::: EXERCISE MATERIALS :::

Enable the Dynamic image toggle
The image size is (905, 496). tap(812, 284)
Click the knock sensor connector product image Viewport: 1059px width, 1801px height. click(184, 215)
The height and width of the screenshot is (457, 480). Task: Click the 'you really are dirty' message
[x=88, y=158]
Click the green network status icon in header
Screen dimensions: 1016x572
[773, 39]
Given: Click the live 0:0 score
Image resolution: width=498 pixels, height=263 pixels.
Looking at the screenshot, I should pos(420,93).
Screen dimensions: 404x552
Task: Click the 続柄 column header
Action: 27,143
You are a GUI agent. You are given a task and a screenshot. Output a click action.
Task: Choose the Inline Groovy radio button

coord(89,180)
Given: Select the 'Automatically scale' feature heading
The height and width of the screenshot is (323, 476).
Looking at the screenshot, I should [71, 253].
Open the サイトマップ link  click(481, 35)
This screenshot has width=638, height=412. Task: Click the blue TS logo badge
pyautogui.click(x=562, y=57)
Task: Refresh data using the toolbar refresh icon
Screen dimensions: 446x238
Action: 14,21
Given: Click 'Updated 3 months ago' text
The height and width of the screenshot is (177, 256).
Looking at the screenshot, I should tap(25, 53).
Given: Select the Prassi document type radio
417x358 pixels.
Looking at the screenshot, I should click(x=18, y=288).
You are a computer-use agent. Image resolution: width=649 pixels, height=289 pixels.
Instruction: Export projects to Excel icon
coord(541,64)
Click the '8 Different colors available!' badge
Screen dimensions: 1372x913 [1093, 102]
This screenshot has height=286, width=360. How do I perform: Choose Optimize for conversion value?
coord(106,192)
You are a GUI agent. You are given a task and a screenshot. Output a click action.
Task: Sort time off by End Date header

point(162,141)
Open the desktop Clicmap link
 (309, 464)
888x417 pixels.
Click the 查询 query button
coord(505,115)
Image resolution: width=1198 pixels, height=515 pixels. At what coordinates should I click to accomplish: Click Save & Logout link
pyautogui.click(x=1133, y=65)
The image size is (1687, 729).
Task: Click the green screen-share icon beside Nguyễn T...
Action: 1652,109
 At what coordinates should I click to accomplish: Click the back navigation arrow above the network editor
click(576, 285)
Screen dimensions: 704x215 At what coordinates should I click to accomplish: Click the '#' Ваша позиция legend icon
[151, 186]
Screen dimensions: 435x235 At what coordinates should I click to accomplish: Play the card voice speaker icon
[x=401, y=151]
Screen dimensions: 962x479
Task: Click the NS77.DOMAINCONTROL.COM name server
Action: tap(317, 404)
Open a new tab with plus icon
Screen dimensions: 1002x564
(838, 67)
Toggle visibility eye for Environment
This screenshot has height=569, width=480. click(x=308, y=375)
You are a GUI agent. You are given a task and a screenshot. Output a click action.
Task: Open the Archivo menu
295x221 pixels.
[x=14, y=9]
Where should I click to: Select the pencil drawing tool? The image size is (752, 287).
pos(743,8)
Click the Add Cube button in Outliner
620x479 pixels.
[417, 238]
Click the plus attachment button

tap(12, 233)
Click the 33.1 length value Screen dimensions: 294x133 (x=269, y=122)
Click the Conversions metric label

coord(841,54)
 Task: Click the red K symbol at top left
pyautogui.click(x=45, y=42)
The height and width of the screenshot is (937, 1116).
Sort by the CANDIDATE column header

:::

Print the line with "Task: Click the red K symbol at top left" and every line after it in the entries above, exactly as written. Leave out all other lines.

 Task: Click the red K symbol at top left
pyautogui.click(x=45, y=42)
The height and width of the screenshot is (937, 1116).
Sort by the CANDIDATE column header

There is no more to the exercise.